Russia will build a small nuclear power plant in Uzbekistan, the first such project in post-Soviet Central Asia, Uzbek President Shavkat Mirziyoyev has said as he met visiting Russian President Vladimir Putin.
Putin said on Monday that Russia would put $400m into a joint investment fund of $500m to finance projects in Uzbekistan.
Mirziyoyev also said Tashkent was interested in buying more oil and gas from Russia, a reversal of decades-long practice where Moscow imported hydrocarbons from Central Asia.
The Uzbek president described Putin’s visit as “historic”.
“It heralds the beginning of a new age in the comprehensive strategic partnership and alliance relations between our countries,” Mirziyoyev said.
Putin described Tashkent as a “strategic partner and reliable ally”.
According to documents published by the Kremlin, Russian state nuclear firm Rosatom will build up to six nuclear reactors with a capacity of 55 megawatts each in Uzbekistan, a much smaller-scale project than the 2.4-gigawatts one agreed in 2018, which remains to be finalised.
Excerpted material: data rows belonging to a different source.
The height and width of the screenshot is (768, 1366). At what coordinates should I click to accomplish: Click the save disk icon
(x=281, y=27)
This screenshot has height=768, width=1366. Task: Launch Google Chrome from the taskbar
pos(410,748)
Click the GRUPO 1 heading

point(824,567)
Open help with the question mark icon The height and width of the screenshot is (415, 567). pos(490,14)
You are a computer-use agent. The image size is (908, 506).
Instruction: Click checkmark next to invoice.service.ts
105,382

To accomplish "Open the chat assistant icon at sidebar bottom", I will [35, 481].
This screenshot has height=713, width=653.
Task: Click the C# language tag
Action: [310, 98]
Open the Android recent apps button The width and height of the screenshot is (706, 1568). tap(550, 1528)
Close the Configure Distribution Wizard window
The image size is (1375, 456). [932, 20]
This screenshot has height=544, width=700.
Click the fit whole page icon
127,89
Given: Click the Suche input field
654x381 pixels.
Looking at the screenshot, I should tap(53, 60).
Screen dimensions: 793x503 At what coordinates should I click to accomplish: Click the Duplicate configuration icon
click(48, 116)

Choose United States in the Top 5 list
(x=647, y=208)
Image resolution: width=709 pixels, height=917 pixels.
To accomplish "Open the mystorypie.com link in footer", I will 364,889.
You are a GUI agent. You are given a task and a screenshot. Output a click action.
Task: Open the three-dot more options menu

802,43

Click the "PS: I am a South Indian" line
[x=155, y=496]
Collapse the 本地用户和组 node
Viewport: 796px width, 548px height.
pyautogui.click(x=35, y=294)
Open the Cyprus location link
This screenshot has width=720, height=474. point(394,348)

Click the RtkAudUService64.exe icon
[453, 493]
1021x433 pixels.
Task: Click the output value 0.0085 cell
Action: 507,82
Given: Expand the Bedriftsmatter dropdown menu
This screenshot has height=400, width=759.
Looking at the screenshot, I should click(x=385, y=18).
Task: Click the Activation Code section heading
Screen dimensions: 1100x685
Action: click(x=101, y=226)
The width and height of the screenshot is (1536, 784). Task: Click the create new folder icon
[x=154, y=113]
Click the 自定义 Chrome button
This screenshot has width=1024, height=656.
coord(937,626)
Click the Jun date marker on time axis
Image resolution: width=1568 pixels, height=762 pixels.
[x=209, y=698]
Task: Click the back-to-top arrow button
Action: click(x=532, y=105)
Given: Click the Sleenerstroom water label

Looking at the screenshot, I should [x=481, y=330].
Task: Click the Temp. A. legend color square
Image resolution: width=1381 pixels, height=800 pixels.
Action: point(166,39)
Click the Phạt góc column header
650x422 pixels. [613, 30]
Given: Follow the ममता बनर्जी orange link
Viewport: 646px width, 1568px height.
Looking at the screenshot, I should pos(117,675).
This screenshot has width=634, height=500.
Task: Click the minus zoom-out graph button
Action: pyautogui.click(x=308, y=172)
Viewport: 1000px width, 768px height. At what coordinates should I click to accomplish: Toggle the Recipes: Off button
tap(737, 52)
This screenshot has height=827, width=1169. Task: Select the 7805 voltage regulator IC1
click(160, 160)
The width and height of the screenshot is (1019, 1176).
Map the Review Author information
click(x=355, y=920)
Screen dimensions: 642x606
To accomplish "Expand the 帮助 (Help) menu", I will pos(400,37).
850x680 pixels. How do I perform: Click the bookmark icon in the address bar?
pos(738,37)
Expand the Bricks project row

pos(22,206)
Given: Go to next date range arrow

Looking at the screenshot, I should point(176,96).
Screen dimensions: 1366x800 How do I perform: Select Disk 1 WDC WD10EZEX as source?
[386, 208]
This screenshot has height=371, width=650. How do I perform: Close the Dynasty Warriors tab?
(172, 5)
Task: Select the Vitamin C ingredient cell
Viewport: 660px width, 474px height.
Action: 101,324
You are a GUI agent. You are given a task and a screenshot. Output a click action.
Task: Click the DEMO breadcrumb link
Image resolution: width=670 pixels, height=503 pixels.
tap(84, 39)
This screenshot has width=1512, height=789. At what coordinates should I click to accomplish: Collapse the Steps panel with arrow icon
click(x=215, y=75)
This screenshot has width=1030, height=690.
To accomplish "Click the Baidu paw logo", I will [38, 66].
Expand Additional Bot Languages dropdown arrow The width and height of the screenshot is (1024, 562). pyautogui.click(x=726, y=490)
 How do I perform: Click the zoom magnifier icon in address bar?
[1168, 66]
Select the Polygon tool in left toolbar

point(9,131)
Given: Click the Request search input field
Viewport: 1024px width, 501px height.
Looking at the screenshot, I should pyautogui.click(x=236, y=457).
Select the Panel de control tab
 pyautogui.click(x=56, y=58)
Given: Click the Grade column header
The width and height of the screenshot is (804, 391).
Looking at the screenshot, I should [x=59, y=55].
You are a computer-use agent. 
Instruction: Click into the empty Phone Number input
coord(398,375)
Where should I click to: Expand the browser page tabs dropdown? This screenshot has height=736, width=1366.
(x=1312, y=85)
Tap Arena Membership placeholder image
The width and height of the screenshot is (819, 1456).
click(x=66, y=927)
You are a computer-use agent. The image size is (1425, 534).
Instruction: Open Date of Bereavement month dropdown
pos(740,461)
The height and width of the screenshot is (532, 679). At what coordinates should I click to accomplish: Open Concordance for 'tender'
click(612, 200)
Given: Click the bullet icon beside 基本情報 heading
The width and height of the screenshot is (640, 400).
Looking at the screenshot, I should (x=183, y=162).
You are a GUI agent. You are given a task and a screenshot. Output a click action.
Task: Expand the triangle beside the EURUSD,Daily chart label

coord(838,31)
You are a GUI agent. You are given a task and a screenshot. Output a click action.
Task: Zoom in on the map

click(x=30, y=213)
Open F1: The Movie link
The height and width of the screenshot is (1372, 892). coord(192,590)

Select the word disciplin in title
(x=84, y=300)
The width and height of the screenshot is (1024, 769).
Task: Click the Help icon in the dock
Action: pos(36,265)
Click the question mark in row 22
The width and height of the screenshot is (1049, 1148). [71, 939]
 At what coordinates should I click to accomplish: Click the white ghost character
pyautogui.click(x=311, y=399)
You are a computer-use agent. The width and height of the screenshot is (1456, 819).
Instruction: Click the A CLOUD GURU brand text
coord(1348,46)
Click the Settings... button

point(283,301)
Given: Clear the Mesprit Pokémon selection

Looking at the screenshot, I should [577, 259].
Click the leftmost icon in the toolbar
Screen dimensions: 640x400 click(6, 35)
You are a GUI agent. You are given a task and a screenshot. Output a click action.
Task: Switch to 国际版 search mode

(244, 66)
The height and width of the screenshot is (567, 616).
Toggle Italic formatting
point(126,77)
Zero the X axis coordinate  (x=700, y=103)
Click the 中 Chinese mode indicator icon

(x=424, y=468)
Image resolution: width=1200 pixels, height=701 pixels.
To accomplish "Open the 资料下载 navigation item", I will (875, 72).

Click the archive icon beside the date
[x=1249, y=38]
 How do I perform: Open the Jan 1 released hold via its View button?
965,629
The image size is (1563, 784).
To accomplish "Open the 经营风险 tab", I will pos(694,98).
The agreement, if implemented, will showcase Russia’s ability to export not only energy, but also high-tech products to new Asian markets, at a time when the West is increasing pressure on it through sanctions.
There are no nuclear power plants in any of the five ex-Soviet Central Asian republics, although Uzbekistan and its neighbour Kazakhstan, both uranium producers, have long said their growing economies needed them.
The Kazakh project, however, can only move ahead after a national referendum that has not yet been scheduled.